Doping Evolution of Nodal Band Renormalization in Bi2Sr2CuO6+d Superconductor Revealed by Laser-Based Angle-Resolved Photoemission Spectroscopy

TL;DR

This study uses laser-based ARPES to analyze how nodal band renormalization evolves with doping in Bi2Sr2CuO6+d, revealing two energy scales linked to electron-phonon interactions that influence superconductivity.

Contribution

It provides detailed doping and temperature dependence of two energy scales in cuprates, emphasizing the role of electron-phonon coupling in high-temperature superconductivity.

Findings

High energy kink increases with doping and is temperature independent.

Low energy kink shows non-monotonic doping dependence and sharp enhancement below Tc.

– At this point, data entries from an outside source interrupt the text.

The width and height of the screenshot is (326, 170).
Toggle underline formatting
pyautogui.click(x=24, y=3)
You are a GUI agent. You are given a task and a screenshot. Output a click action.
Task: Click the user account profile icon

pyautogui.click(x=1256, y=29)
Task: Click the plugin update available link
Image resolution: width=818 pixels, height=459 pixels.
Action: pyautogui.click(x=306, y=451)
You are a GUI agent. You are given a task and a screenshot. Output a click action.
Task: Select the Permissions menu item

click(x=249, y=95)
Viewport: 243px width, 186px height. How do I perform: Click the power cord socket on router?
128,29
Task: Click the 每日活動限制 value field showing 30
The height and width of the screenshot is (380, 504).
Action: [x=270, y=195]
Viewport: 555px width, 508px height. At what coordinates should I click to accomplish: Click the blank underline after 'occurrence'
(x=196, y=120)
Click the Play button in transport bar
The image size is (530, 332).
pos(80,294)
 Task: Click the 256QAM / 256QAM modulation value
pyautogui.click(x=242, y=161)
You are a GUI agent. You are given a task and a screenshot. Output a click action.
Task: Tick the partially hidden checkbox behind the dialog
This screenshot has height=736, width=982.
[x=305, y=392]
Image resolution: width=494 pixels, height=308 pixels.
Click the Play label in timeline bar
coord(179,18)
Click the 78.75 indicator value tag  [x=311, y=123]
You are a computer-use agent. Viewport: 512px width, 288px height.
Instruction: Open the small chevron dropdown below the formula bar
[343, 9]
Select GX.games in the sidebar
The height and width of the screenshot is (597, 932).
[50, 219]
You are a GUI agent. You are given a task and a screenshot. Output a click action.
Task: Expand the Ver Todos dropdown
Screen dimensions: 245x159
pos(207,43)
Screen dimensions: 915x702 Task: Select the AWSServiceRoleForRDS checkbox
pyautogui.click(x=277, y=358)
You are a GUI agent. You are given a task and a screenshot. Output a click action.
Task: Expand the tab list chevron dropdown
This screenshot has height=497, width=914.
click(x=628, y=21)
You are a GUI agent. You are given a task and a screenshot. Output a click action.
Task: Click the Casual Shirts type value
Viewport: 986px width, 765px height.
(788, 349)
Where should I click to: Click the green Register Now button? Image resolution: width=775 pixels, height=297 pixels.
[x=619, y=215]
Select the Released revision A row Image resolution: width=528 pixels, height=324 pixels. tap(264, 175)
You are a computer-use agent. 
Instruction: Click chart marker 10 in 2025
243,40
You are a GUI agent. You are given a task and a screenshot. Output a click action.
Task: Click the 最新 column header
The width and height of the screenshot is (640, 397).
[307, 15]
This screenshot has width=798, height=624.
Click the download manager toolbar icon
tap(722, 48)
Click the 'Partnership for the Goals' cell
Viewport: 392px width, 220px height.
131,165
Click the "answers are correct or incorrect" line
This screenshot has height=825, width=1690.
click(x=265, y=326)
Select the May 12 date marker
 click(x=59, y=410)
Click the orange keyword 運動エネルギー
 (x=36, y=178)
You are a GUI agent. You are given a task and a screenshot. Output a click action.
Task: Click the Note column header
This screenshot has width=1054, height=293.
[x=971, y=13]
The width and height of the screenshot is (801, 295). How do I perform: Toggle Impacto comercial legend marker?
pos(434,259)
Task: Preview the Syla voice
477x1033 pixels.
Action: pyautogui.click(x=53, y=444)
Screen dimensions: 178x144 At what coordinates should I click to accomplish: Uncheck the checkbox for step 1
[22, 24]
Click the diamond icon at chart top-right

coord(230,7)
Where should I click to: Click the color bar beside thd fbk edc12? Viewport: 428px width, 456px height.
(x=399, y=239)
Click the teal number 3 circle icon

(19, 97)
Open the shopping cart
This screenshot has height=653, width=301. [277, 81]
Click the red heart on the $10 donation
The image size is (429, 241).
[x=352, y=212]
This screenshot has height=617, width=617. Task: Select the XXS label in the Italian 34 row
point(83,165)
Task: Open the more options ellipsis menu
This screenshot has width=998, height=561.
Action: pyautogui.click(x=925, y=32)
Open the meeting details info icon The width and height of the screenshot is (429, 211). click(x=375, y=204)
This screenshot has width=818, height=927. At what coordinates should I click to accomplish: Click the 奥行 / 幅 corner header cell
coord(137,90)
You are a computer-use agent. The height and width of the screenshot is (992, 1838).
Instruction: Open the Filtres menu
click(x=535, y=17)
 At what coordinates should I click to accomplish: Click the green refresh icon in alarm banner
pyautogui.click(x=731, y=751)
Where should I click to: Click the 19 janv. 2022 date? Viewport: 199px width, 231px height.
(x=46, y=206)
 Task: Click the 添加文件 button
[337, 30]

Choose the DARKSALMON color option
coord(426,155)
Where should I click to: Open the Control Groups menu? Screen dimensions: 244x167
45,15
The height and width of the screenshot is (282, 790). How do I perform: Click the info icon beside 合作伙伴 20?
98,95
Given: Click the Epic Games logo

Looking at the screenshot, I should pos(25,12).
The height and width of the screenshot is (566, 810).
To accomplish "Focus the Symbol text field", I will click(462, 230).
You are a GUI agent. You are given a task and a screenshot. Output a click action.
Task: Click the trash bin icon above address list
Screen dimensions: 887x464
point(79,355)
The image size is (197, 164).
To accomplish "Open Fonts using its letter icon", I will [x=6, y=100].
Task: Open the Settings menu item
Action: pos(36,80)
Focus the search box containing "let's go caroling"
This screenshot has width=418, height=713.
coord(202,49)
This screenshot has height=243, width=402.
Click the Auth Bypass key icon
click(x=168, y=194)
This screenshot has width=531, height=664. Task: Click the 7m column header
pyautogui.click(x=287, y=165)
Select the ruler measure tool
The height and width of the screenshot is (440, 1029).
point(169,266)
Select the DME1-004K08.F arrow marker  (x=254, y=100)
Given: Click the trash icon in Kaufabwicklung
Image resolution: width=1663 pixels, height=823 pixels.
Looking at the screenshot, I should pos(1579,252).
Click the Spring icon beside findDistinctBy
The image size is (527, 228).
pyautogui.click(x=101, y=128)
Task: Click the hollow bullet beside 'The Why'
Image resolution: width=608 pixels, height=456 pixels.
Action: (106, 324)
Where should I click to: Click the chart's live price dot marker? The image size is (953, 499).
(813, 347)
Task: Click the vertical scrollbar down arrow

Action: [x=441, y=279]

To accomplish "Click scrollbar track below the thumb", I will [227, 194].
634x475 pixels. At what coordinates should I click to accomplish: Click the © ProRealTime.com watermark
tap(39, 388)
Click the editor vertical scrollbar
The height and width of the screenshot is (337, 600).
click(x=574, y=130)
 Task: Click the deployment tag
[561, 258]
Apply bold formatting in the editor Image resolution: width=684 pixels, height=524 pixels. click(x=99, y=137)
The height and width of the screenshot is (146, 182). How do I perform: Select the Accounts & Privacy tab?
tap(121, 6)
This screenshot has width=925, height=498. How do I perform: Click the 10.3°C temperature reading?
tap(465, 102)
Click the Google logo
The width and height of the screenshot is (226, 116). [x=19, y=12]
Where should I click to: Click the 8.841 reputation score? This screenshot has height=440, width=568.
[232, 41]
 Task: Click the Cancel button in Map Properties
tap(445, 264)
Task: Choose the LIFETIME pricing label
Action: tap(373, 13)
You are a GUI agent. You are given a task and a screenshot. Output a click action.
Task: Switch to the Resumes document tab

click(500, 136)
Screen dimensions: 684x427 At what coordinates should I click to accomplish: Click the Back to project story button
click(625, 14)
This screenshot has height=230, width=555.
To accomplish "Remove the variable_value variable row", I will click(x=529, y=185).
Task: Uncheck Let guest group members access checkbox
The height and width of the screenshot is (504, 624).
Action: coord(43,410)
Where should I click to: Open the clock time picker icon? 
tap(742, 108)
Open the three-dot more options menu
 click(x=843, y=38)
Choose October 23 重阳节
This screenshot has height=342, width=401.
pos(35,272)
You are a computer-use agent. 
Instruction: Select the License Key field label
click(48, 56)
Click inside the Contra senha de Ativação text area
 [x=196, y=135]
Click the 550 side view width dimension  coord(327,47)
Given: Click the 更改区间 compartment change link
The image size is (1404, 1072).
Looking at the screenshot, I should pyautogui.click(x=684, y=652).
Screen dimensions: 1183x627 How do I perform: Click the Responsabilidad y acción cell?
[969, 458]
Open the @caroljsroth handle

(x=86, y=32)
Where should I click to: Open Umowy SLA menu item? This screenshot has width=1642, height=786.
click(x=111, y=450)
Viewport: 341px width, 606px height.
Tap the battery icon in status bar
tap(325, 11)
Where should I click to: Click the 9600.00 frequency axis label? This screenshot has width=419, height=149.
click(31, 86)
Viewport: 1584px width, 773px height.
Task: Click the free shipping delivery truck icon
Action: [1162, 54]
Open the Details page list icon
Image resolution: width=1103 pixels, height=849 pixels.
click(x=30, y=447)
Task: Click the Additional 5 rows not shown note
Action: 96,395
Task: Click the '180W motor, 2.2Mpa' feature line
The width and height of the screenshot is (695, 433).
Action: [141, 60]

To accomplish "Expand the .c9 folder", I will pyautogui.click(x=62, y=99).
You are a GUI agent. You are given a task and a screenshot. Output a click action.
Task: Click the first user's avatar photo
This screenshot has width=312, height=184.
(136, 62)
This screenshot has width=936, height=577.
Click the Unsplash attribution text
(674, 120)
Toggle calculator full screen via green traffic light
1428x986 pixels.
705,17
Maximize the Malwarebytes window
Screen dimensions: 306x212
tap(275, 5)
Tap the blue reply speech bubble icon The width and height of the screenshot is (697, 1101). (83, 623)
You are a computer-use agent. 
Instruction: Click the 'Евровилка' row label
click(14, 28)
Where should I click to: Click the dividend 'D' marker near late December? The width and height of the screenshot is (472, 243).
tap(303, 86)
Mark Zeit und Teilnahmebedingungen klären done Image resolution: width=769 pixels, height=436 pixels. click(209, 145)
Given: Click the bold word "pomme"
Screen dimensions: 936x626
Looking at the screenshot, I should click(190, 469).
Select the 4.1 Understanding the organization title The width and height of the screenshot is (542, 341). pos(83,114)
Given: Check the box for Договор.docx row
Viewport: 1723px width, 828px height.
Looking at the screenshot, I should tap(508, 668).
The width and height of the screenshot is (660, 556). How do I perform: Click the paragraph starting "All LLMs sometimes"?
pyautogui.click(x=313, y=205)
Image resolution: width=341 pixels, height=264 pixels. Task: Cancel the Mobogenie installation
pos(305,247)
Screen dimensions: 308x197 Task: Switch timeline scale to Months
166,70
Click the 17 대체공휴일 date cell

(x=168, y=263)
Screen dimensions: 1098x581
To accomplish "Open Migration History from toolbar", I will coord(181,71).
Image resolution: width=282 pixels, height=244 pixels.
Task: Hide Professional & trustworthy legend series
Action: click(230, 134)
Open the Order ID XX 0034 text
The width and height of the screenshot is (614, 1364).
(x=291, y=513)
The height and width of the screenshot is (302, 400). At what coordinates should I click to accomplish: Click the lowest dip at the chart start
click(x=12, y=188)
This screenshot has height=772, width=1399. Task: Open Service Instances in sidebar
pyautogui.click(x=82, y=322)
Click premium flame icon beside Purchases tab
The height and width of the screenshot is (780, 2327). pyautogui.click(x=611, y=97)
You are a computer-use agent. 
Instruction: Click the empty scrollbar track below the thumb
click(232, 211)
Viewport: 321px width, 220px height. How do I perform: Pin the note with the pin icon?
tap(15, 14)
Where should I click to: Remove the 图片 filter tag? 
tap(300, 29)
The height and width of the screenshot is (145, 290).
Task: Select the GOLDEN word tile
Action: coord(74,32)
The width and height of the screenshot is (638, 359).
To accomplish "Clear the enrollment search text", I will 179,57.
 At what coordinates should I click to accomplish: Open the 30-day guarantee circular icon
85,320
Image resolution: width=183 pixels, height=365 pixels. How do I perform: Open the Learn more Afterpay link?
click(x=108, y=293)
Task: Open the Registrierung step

Results support electron-phonon interactions as key to understanding cuprate superconductivity.

Abstract

High resolution laser-based angle-resolved photoemission measurements have been carried out on Bi2Sr2CuO6+d superconductor covering a wide doping range from heavily underdoped to heavily overdoped samples. Two obvious energy scales are identified in the nodal dispersions: one is the well-known 50-80 meV high energy kink and the other is <10 meV low energy kink. The high energy kink increases monotonously in its energy scale with increasing doping and shows weak temperature dependence, while the low energy kink exhibits a non-monotonic doping dependence with its coupling strength enhanced sharply below Tc. These systematic investigations on the doping and temperature dependence of these two energy scales favor electron-phonon interactions as their origin. They point to the importance in involving the electron-phonon coupling in understanding the physical properties and the superconductivity mechanism of high temperature cuprate superconductors.